US swimmer Michael Phelps competes in the men's 400m individual medley heats swimming event at the London 2012 Olympic Games

Michael Phelps scraped into a 400m medley showdown with Ryan Lochte while South Korean hero Park Tae-Hwan was disqualified then reinstated on a turbulent opening day of the Olympic swimming competition here Saturday.

Park, whose 400m freestyle victory in Beijing was South Korea's first Olympic swimming gold, touched first in his heat but was stunned to look up and see the scoreboard showing he was disqualified.

A South Korean appeal was rejected by the competition referee.

But world governing body FINA's jury of appeal overturned the disqualification on the advice of their own technical commission, although a FINA spokesman declined to elaborate on the reasons for the reversal.

Park's time of 3:46.68 made him the fourth-fastest in the heats led by Chinese rival Sun Yang.

His appearance in the final later Saturday will leave Canada's Ryan Cochrane, who thought he had secured the eighth and last spot for the medal race, out in the cold, but Canadian team officials opted not to protest.

Park's rollercoaster day followed drama for 14-time Olympic gold medallist Phelps, who won his 400m medley heat only to find his leisurely time of 4min 13.33sec put him into the final by the skin of his teeth in eighth place.

Hungarian Laszlo Cseh, who earned silver behind Phelps in Beijing and bronze in Athens, was second in that heat and didn't make the final, in which Kosuke Hagino led the way.

Cseh's exit was just one of several unwelcome surprises for some of the sport's marquee names on the opening day at the Aquatics Centre, where Britain's Queen Elizabeth II made a brief appearance and US presidential candidate Mitt Romney was among the spectators.

Paul Biedermann of Germany, who set the 400m free world record at the height of the high-tech bodysuit era in 2009, failed to make the final, clocking the 12th-fastest time of the morning as Sun shone with a time of 3:45.07.

Phelps insisted his lackluster qualifying performance didn't rule him out of gold medal contention.

"I think the only thing that matters is really getting a spot in," he said. "You can't win the gold medal from the morning."

Lochte said he'd certainly still be keeping an eye on his compatriot.

"It's a tough competition, he's in the final and you can't count him out," Lochte said, adding that the heats in the grueling four-stroke event were all about getting into the final.

Lochte was content to finish second in his heat behind South African Chad le Clos, whose 4:12.24 was second-fastest of the morning. Lochte was third-fastest overall in 4:12.35.

Meanwhile, Hagino was delighted to set a Japanese record.

"I already broke the national record in April, so I just beat my personal best," he said.

Phelps isn't trying to match his great haul of China -- eight gold medals in eight events -- but he does have a chance to make more Olympic history.

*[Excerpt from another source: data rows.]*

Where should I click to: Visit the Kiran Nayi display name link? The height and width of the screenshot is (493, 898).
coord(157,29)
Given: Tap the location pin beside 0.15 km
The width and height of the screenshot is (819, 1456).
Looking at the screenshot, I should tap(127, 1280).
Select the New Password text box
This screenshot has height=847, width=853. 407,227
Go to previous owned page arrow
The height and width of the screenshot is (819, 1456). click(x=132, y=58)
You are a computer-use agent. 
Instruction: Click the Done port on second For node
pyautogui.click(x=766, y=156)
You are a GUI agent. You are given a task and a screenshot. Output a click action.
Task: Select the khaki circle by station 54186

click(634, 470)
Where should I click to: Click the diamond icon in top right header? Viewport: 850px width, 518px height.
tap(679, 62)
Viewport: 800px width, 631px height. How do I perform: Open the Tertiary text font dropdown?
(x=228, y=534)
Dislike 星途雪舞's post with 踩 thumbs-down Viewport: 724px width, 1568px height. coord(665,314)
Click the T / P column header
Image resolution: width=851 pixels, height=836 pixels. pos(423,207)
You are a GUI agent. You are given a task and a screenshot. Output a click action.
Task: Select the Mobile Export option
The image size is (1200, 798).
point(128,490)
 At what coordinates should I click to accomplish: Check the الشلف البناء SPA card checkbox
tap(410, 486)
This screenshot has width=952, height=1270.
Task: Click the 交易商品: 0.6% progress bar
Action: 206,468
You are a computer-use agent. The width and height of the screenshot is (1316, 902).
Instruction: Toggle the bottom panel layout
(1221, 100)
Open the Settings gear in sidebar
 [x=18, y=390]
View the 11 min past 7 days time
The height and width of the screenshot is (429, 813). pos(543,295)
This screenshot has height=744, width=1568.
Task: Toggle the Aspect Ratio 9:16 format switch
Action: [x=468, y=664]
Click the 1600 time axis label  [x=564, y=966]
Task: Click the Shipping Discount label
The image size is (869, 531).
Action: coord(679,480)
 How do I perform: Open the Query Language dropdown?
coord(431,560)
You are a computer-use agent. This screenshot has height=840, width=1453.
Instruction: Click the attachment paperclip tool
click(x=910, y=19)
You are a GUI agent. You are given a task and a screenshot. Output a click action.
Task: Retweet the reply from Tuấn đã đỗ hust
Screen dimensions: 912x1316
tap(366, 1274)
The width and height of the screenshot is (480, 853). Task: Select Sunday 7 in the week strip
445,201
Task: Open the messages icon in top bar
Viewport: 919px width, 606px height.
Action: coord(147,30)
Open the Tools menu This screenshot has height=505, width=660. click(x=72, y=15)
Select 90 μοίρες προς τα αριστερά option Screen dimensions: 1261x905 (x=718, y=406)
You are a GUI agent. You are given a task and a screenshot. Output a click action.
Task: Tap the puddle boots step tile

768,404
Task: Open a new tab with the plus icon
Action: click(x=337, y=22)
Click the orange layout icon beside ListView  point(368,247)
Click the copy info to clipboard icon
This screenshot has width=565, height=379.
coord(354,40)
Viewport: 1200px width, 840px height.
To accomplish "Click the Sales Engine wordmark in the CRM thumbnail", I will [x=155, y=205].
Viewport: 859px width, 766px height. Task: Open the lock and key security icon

As the two-time defending champion in all four of his individual events -- the 100m and 200m butterfly and 200m and 400m individual medley he could become the first male swimmer to win the same Olympic event at three successive Games.

If he doesn't work some magic in the 400m medley final on Saturday, Japan's Kosuke Kitajima could be the first male swimmer to do it.

Kitajima, the two-time defending champion in both the 100m and 200m breaststroke, made it safely into the semi-finals of the 100m breaststroke with the second-fastest time -- just one-hundredth of a second behind Australian Christian Sprenger.

American world champion Dana Vollmer led the way into the semi-finals of the 100m butterfly in an Olympic record of 56.25sec.

Aussie great Stephanie Rice, nursing a shoulder injury heading into her defence of the 400m medley title she won in Beijing, booked her berth in the final with the seventh-fastest time.

American Elizabeth Beisel led the way into the final, improving on her own world leading time of the season in 4:31.68. China's Ye Shiwen was second-fastest in an impressive 4:31.73.

The three medal-winning teams from Beijing led the way into the final of the women's 4x100m free relay, but it was 2008 bronze medallists Australia in front of the United States and reigning champions the Netherlands -- who rested their rising freestyle sprint star Ranomi Kromowidjojo in the heats.